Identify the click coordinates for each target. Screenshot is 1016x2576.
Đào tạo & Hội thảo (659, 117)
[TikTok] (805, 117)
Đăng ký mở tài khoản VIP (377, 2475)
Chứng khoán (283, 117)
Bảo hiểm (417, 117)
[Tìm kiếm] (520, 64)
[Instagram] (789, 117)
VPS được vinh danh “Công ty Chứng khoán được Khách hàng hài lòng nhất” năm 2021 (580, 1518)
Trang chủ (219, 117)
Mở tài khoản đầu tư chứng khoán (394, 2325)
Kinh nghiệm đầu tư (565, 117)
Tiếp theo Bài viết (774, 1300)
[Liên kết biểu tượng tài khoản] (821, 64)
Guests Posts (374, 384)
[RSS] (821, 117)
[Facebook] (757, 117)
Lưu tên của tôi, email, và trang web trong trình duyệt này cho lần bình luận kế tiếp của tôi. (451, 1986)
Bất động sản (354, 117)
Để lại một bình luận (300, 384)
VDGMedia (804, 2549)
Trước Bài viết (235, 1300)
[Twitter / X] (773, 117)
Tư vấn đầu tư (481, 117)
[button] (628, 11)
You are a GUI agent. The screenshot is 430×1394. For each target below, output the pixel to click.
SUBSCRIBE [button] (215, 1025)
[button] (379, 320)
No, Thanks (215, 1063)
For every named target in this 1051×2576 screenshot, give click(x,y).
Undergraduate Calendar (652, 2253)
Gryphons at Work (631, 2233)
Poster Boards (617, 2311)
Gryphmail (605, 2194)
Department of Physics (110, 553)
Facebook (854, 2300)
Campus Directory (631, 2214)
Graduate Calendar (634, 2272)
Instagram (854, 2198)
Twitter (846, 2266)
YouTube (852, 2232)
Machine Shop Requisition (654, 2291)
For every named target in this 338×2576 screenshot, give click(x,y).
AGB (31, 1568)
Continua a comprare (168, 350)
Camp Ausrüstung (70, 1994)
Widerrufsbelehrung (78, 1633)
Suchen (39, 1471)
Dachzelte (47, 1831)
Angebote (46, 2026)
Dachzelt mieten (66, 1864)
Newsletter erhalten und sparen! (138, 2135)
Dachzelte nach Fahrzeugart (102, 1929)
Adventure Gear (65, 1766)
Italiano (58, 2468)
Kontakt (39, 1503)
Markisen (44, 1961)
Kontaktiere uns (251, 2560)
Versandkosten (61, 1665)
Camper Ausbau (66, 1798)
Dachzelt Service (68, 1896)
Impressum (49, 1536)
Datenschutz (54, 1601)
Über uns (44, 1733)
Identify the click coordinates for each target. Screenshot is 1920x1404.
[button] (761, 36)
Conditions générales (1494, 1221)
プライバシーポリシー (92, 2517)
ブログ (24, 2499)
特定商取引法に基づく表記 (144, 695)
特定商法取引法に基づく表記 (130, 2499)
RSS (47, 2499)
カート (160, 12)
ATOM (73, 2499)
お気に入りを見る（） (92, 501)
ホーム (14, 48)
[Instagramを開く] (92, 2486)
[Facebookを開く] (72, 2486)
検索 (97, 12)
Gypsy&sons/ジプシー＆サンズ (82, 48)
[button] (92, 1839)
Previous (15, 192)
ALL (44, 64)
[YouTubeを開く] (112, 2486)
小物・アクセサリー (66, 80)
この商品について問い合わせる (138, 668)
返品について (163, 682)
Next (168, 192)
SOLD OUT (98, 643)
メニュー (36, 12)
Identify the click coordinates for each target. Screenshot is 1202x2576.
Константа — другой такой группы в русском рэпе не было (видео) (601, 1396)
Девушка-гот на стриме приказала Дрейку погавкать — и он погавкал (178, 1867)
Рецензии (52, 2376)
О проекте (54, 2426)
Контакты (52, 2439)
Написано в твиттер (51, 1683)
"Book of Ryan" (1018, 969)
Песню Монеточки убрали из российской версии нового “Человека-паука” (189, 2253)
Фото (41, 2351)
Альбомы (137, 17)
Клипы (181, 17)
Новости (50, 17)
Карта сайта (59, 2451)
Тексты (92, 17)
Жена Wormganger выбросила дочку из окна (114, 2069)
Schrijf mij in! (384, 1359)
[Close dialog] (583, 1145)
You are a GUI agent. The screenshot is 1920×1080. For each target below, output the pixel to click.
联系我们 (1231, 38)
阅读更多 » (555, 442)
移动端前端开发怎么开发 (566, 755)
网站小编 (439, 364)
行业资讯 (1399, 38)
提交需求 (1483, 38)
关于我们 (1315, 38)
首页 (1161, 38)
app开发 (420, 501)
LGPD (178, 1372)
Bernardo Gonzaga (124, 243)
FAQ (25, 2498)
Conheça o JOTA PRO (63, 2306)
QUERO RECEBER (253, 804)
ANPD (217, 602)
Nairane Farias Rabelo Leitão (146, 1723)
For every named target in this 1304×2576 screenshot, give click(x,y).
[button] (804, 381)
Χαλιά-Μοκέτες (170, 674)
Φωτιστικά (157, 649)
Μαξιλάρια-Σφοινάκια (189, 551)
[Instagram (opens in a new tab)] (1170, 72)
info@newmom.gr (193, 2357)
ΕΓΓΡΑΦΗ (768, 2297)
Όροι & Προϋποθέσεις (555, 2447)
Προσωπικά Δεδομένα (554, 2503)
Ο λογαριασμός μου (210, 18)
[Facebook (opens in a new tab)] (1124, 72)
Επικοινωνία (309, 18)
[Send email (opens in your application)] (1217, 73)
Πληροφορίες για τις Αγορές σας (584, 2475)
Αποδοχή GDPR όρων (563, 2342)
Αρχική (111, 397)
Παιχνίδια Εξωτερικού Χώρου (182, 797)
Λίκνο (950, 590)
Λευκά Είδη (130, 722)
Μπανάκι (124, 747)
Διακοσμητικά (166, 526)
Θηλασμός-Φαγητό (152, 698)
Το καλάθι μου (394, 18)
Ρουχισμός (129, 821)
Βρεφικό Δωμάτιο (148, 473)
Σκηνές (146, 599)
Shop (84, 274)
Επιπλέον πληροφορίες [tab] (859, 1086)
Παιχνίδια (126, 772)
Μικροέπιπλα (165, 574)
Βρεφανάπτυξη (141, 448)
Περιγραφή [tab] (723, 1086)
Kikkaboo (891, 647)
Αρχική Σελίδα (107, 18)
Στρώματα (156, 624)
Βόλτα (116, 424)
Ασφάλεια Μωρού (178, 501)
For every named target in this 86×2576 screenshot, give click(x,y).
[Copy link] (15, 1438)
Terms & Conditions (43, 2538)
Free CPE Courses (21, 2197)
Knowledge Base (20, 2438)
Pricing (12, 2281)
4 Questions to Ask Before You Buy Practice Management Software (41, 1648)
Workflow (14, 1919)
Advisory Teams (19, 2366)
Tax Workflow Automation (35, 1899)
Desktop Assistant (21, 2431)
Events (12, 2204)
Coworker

· · · · ·

• _EXERCISE DIRECTIONS_: Return every line above in which the string "khoản" occurs.

• _TASK RESPONSE_:
Đăng ký mở tài khoản VIP (377, 2475)
Mở tài khoản đầu tư chứng khoán (394, 2325)
[Liên kết biểu tượng tài khoản] (821, 64)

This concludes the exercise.